Elle ignore l'Enfer comme le Purgatoire,
Et quand l'heure viendra d'entrer dans la Nuit noire,
Elle regardera la face de la Mort,
Ainsi qu'un nouveau-né, – sans haine et sans remord.Les Fleurs du Mal (1857), extrait de « Allégorie », Charles Baudelaire.
† † †
La Lune de sang, trouble à travers le verre de la coupole, fut la première chose que cueillit mon regard au réveil. Je ne m'étais pas évanouie longtemps. J'obligeais mon corps de poupée à s'articuler, à se redresser, à se tenir sur ses deux pieds. Chancelant et voûté, des tâches lumineuses le narguant, mais il se tenait debout.
L'horreur s'engouffra en moi avant d'imploser.
J'étais tombée dans un cercle identique à celui de Londres en 1666. Le pentagramme qui devait me sacrifier afin de desceller les pouvoirs des récessifs.

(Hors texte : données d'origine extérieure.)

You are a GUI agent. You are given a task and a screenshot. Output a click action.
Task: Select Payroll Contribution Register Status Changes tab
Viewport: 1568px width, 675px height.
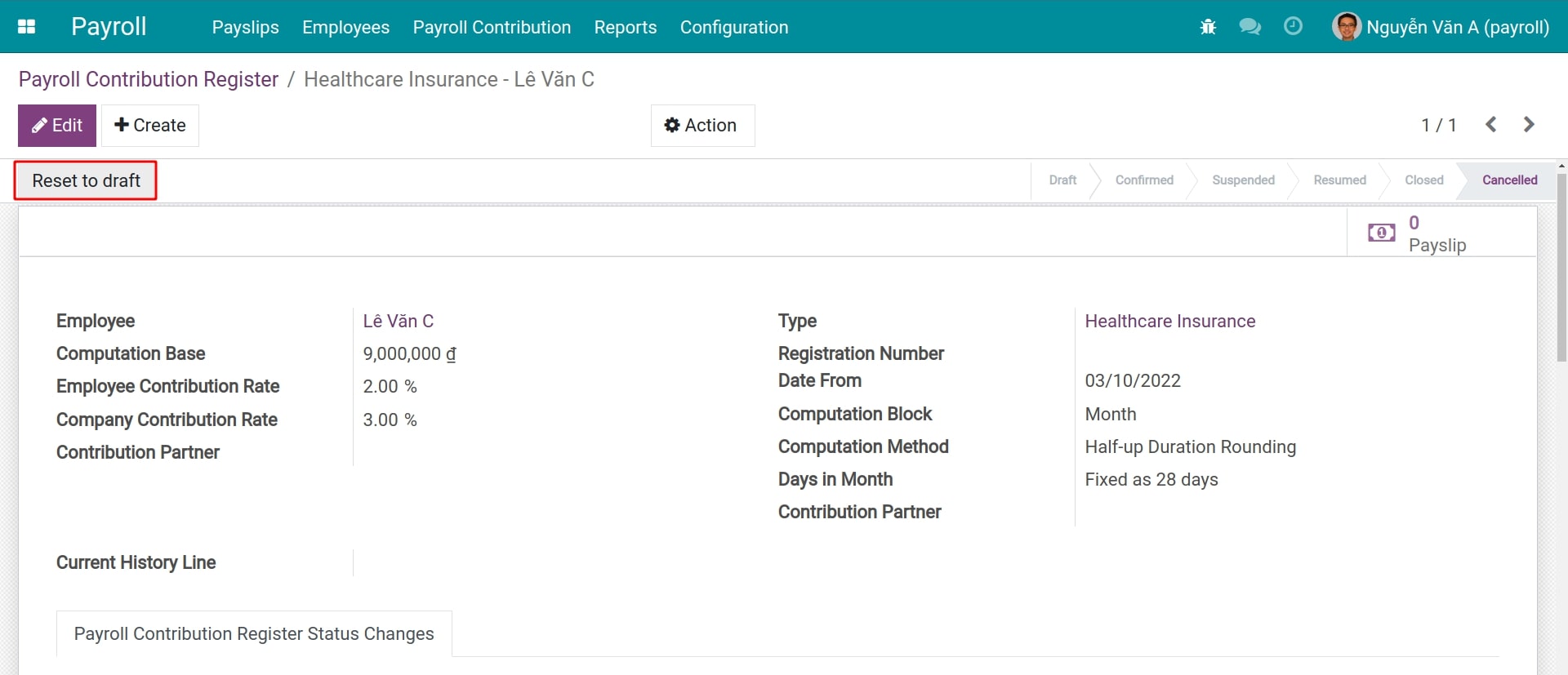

Ce qui était arrivé quatre siècles plus tôt n'avait été qu'une répétition macabre. Se déroulait à présent la grande première de ce théâtre abominable, et j'y jouais un rôle de composition, sans que j'eus le choix. Je retrouvais les pentacles imbriqués et complexes ne formant finalement qu'un seul et grand motif tracé au sang. Je retrouvais la serre de dragon, la pierre de sang de vampires, le crâne de dryade, la nageoire de sirène, tous teints dans le sang de je ne savais quelles victimes sacrificielles. Je retrouvais le cœur de nymphe d'or, dérobé à Lady Honnora Kyteler.
Le cercle magique avec lequel le chef des chasseurs nous avait accueillis, quelques étages plus bas, n'était qu'une pâle copie destinée à nous entourlouper. Et j'avais été trop bête et empressée pour m'en apercevoir !
À plusieurs mètres de moi, le corps complètement désarticulé de mon ennemi était empalé sur une poutrelle. Un éclair crépusculaire m'aveugla. Les membres de Blade Hunter reprirent place dans une suite de craquements qui retournèrent mon estomac, puis le chasseur retira la poutrelle d'en travers de son ventre. Il la jeta négligemment sur le côté, s'avança vers moi d'un pas léger.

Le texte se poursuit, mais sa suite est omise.